- Unit system: English Engineering Units, British Gravitational System
- Unit of: Force
- Symbol: kip

Conversions
- SI units: 4.44822 kN
- English Engineering Units: 1000 lbf

= Kip (unit) =

US customary unit of force

A kip is a US customary unit of force. It equals 1000 pounds-force, and is used primarily by structural engineers to indicate forces where the value represented in pound-force is inefficient. Although uncommon, it is occasionally also considered a unit of mass, equal to 1000 pounds (i.e. one half of a short ton). Another use is as a unit of deadweight to compute shipping charges.

1 kip ≈ 1000.0000 lbf = 1000.0000 lbf

The name comes from combining the words kilo and pound; it is occasionally called a kilopound.
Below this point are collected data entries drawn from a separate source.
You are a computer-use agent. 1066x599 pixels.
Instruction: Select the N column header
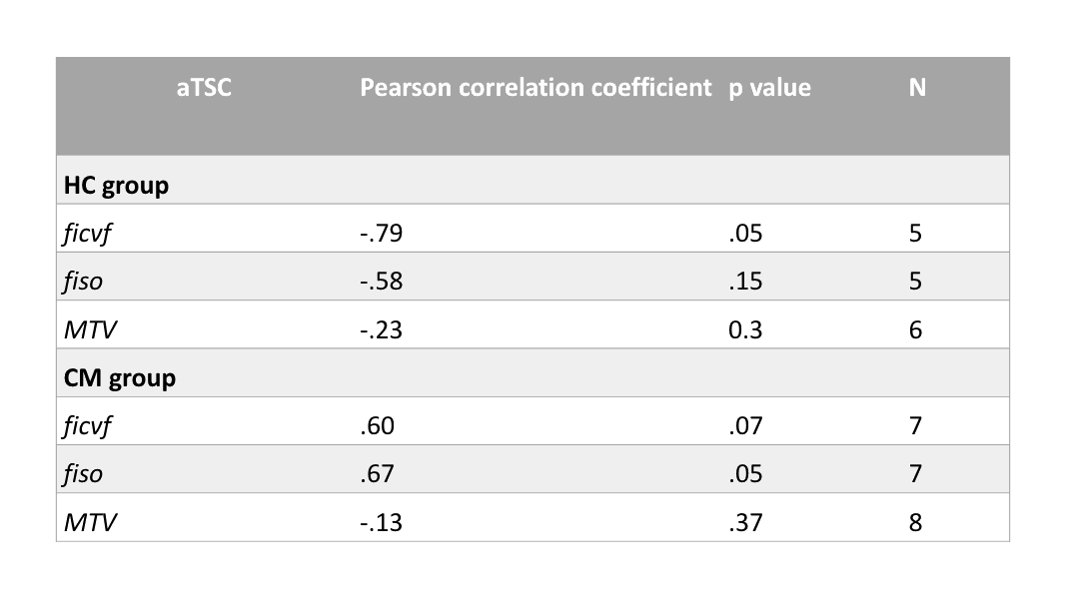[916, 88]
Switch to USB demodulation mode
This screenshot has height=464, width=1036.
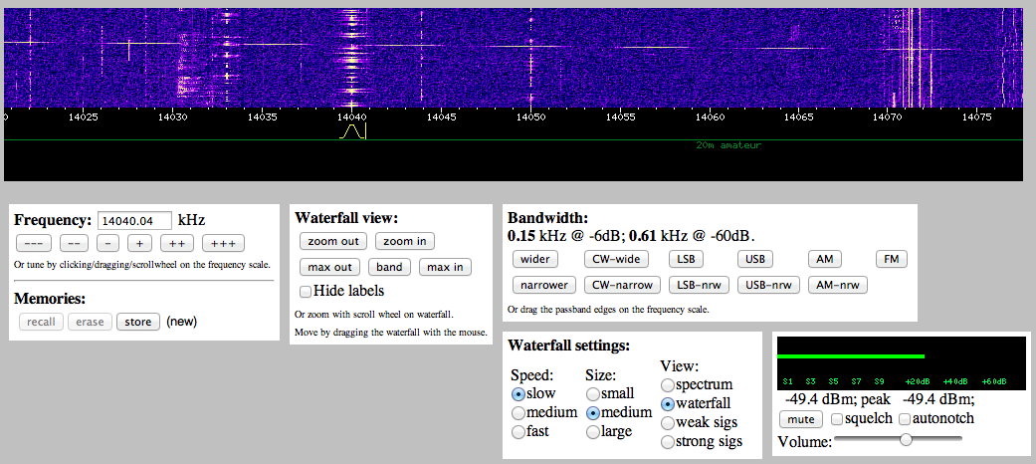pyautogui.click(x=755, y=259)
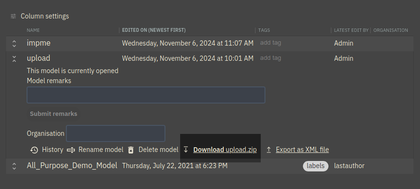Sort by Name column header

coord(33,30)
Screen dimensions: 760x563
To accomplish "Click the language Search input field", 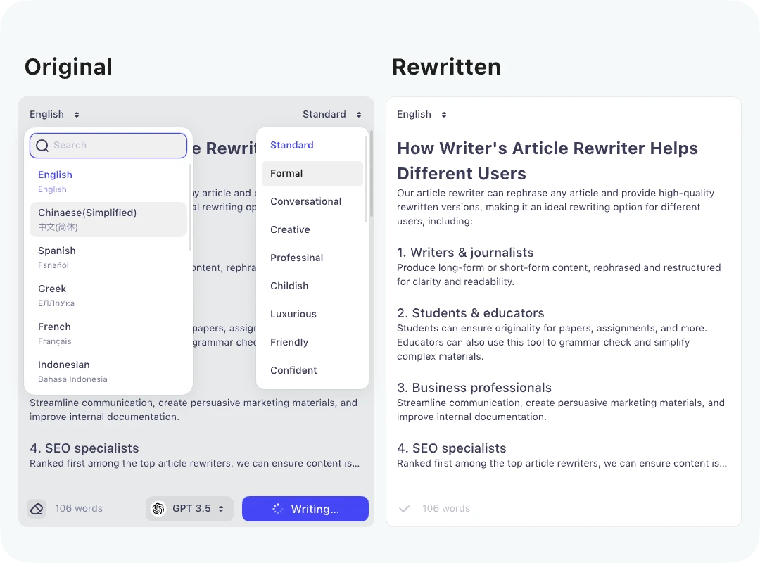I will click(x=113, y=145).
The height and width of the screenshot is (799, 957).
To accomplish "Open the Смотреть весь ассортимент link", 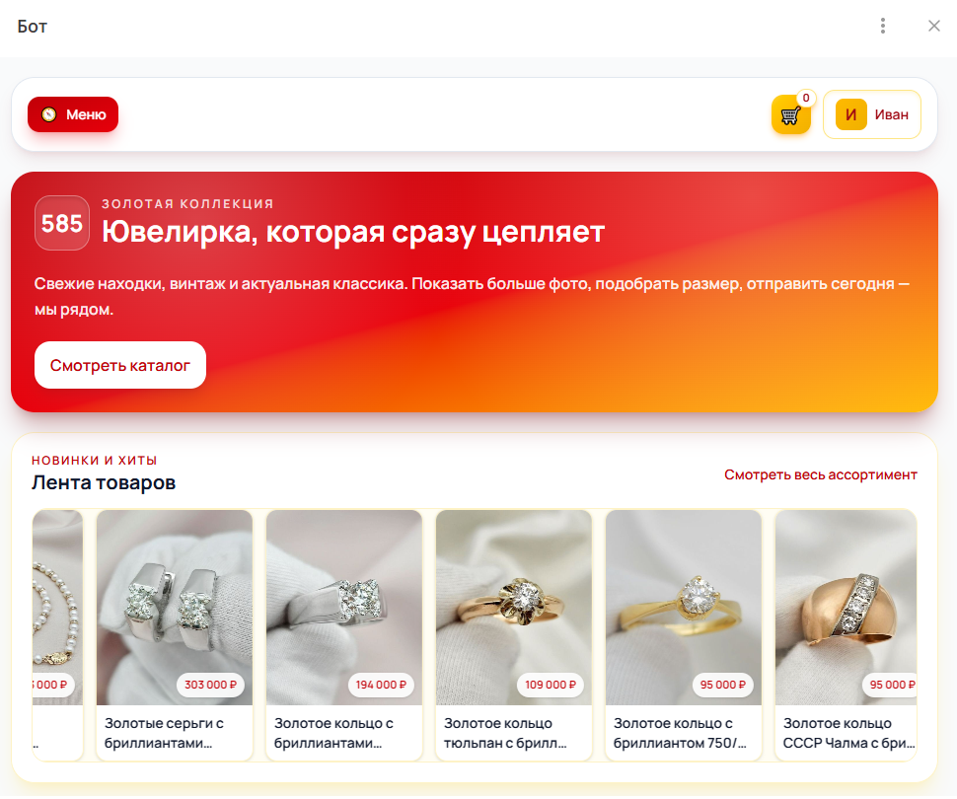I will (820, 474).
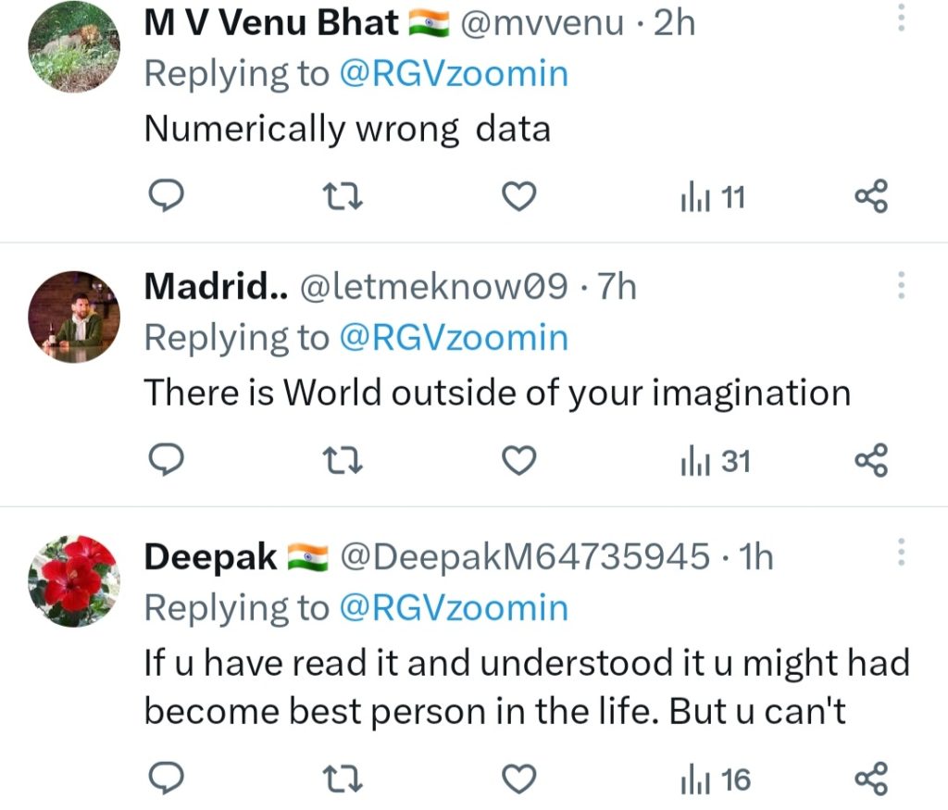Open more options menu on Madrid's reply

click(902, 285)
Its symbol is kip, sometimes K (upper or lowercase), or less frequently, klb. When it is necessary to clearly distinguish it as a unit of force rather than mass, it is sometimes called the kip-force (symbol kipf or klbf).

The symbol kp usually stands for the kilopond, a unit of force, or kilogram-force, used primarily in Europe prior to the introduction of SI units.

The kip is also the name of a unit of mass equal to approximately 9.19 kilograms. This usage is obsolete, and was used in Malaysia.